[Saved entries]

"""

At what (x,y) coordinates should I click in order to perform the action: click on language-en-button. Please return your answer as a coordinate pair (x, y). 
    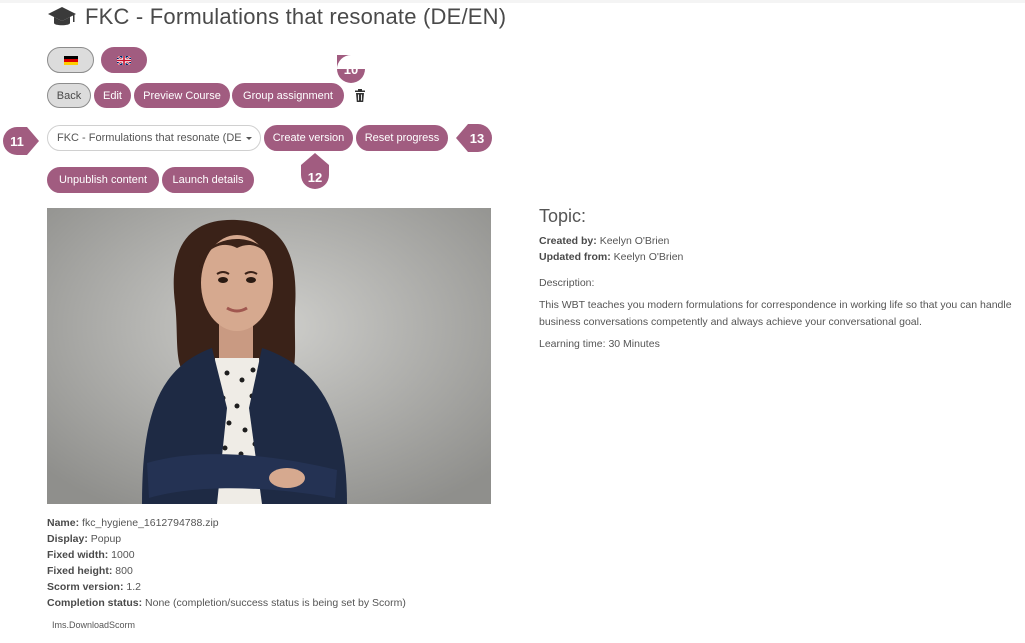
    Looking at the image, I should click on (124, 60).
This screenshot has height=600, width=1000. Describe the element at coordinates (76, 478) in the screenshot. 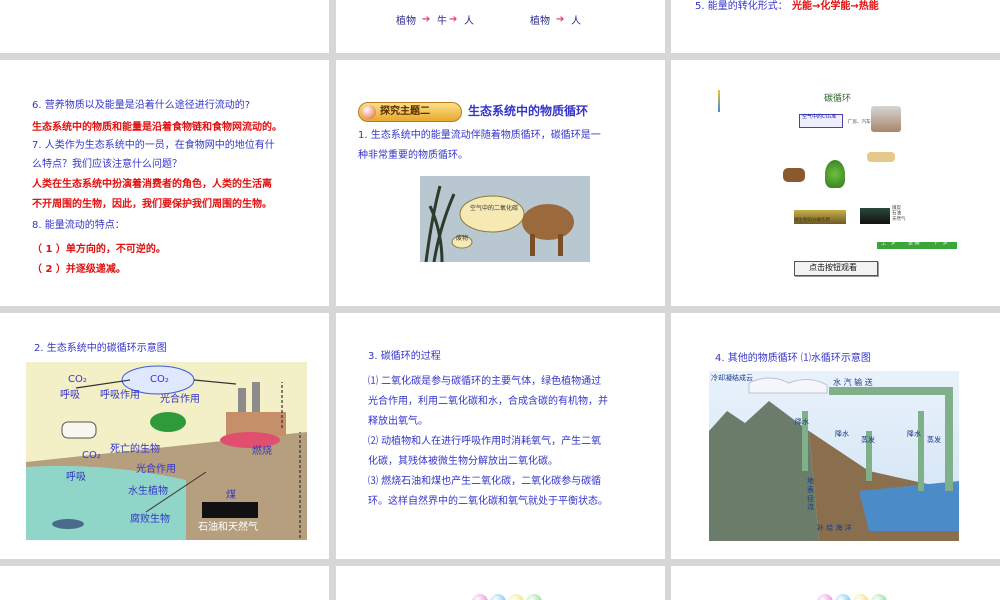

I see `respiration-water-label: 呼吸` at that location.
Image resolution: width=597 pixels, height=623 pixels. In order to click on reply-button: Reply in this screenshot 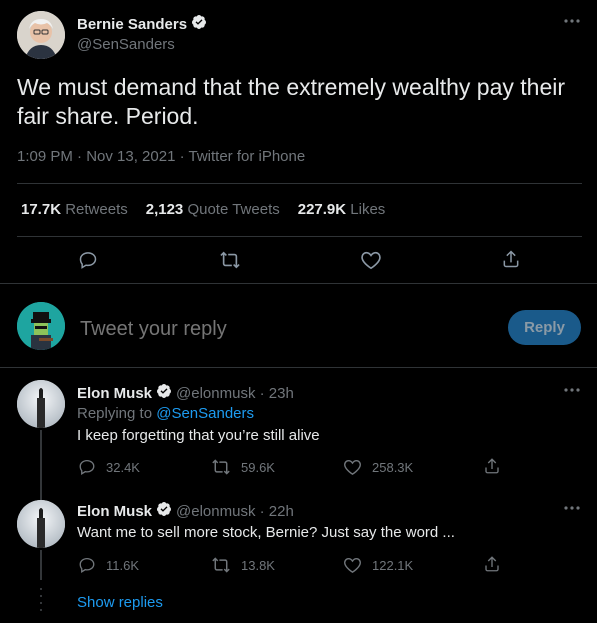, I will do `click(544, 328)`.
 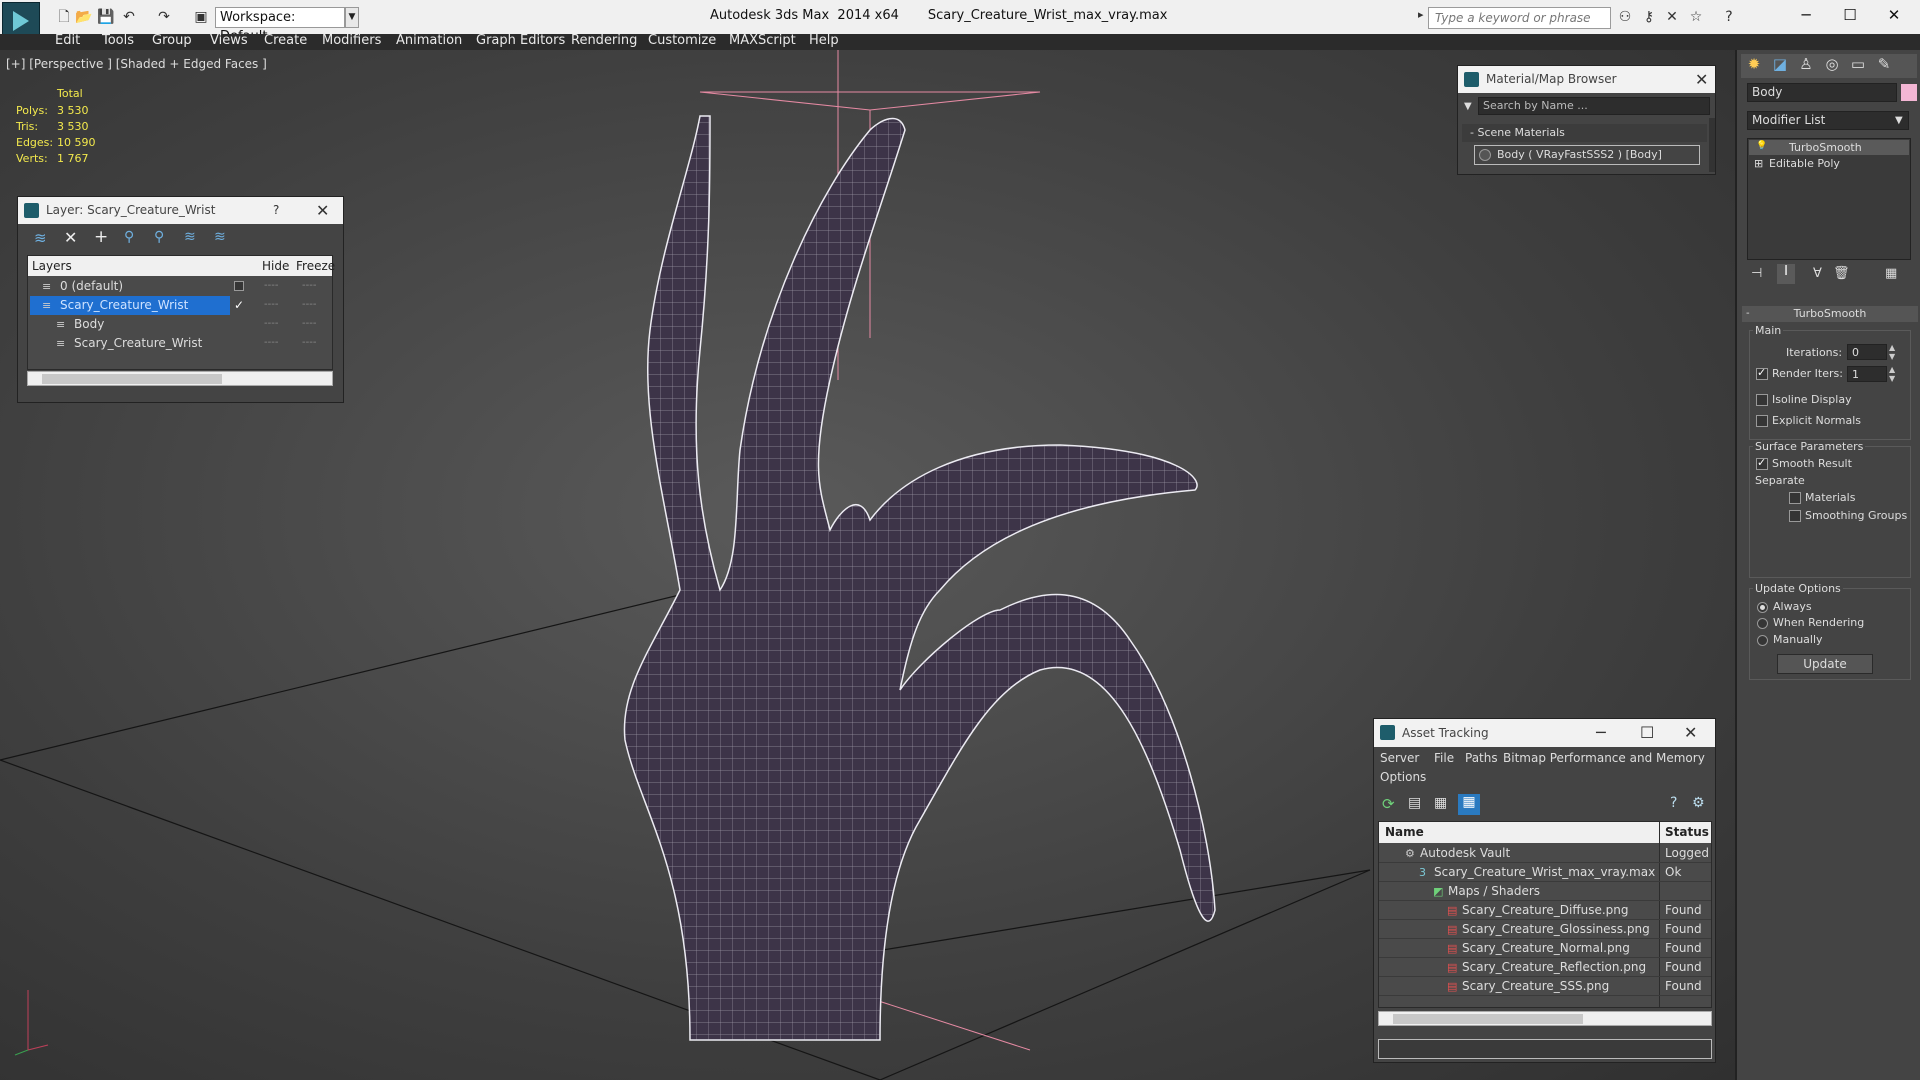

"""

■ Directions for this task
Gather every line from the rows above that contains the word "should". Case counts.

■ Finished task
At what (x,y) coordinates should I click in order to perform the action: click on language-en-button. Please return your answer as a coordinate pair (x, y). 
    Looking at the image, I should click on (124, 60).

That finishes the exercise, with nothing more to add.